Today I’m going to show two very nice inequalities to know, which really are useful in the mathematical olympiads.

What They Say And Their Proof

The Cauchy-Schwarz inequality asserts that, for real tuples $(x_1, x_2, ..., x_n), (y_1, y_2, ..., y_n)$ we have:

$(\sum_{i=1}^{n}x_i^2)(\sum_{i=1}^{n}y_i^2) \geq (\sum_{i=1}^{n} x_iy_i)^2$

Here’s the proof:

consider the expression

$(\sum_{i=1}^{n}(x_ia + y_i)^2) \geq 0$

It’s obviously true since each term of the sum is non negative. Hence we expand the sum to get:

$(\sum_{i=1}^{n}x_i^2)a^2 + 2a(\sum_{i=1}^{n}x_iy_i) + (\sum_{i=1}^{n}y_i^2) \geq 0$

Since it’s non negative, it has at most one real root, so its discriminant must be less than or equal to 0, which gives us the desired result:

$(\sum_{i=1}^{n}x_iy_i)^2 - (\sum_{i=1}^{n}x_i^2)(\sum_{i=1}^{n}y_i^2) \leq 0$

This proof gives also the equality case: there must exist a real number a such that

$ax_i + y_i = 0, \forall i$

While Cauchy-Schwarz works for all reals, Titu’s Lemma only works for positive reals, in fact it’s a direct consequence of Cauchy-Schwarz where the tuples are $\frac{x_i}{\sqrt{y_i}}, \sqrt{y_i}$

Substituting these we get its final form:

$\sum_{i=1}^{n}\frac{x_i^2}{y_i} \geq \frac{(\sum_{i=1}^{n}x_i)^2}{\sum_{i=1}^{n}y_i}$

An Example For Cauchy-Schwarz

We have three real numbers such that $3x+4y+7z = 74$ .

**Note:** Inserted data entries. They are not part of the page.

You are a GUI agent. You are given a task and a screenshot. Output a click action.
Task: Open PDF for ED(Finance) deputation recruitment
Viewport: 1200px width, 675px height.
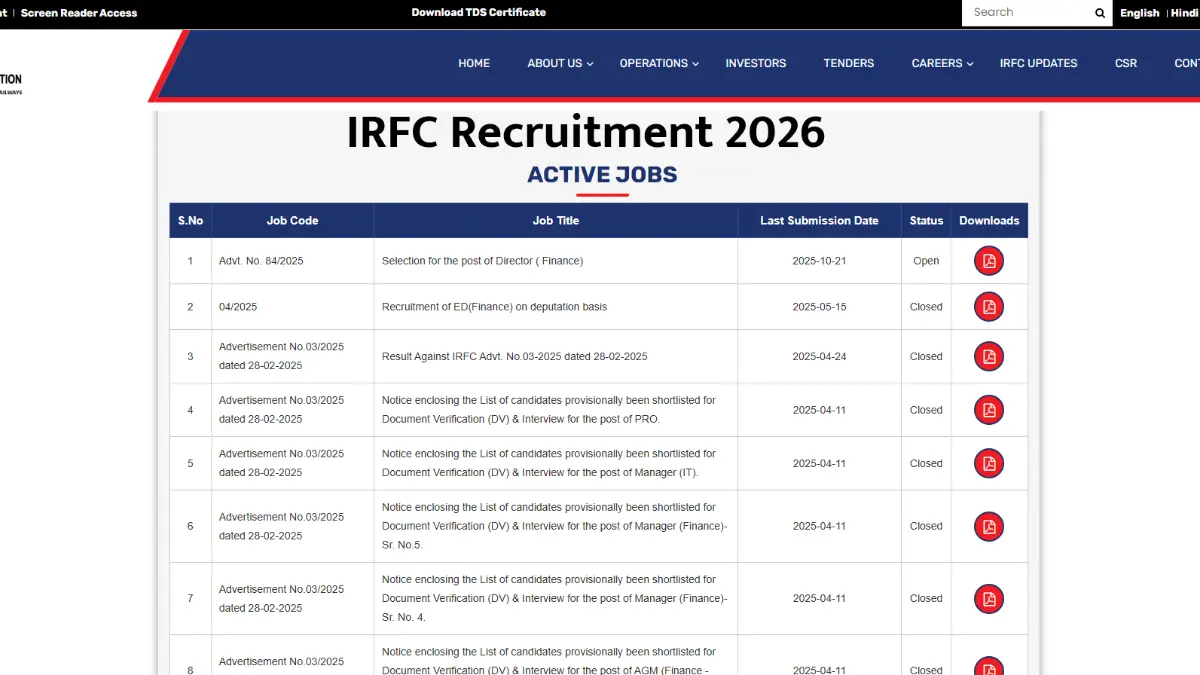point(988,306)
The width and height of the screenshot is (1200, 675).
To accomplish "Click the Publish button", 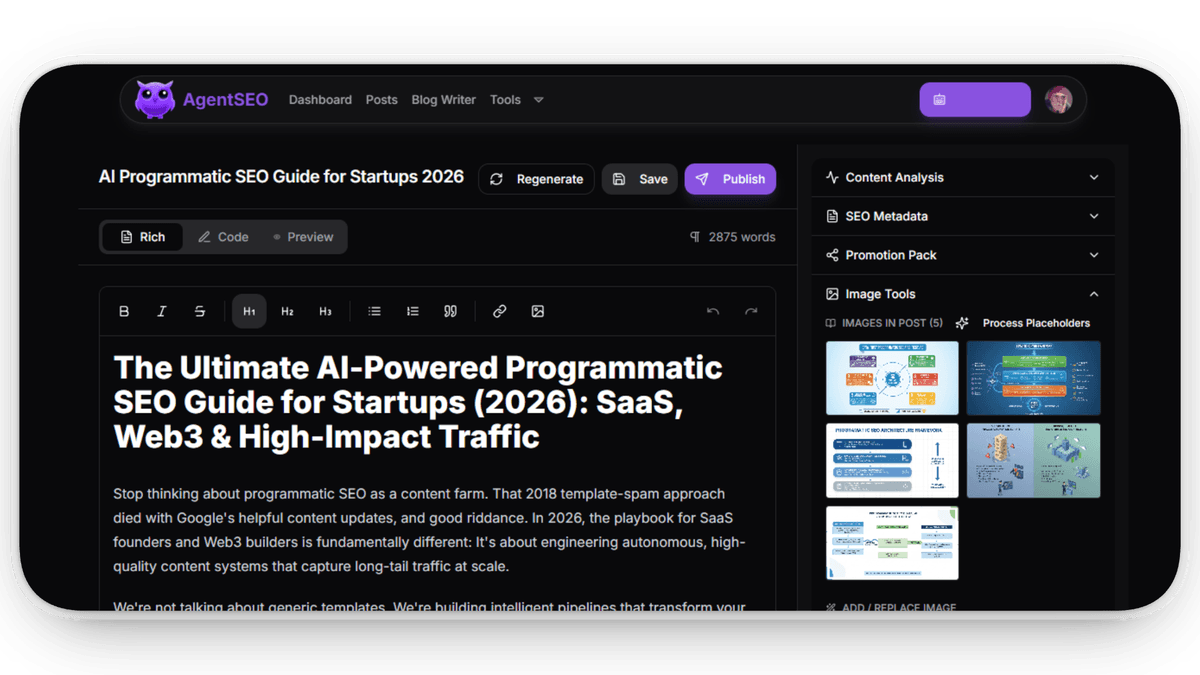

Find the minimum of $x^2 + y^2 + z^2$

By Cauchy-Schwarz Inequality we get

$(x^2+y^2+z^2)(9+16+49) \geq (3x+4y+7z)^2 = 74^2$

Hence the minimum is 74.

An Example For Titu

Let $a_1, a_2, ..., a_n$ be positive reals and $a_{n+1} = a_1$

Prove that

$2\sum_{i=1}^{n}\frac{a_i^2}{a_i+a_{i+1}} \geq \sum_{i=1}^{n}a_i$

By Titu’s Lemma on the tuples $x_i, x_i+x_{i+1}$ we get

$2\sum_{i=1}^{n}\frac{a_i^2}{a_i+a_{i+1}} \geq 2\frac{(\sum_{i=1}^{n}a_i)^2}{2\sum_{i=1}^{n}a_i} = \sum_{i=1}^{n}a_i$

And we are done.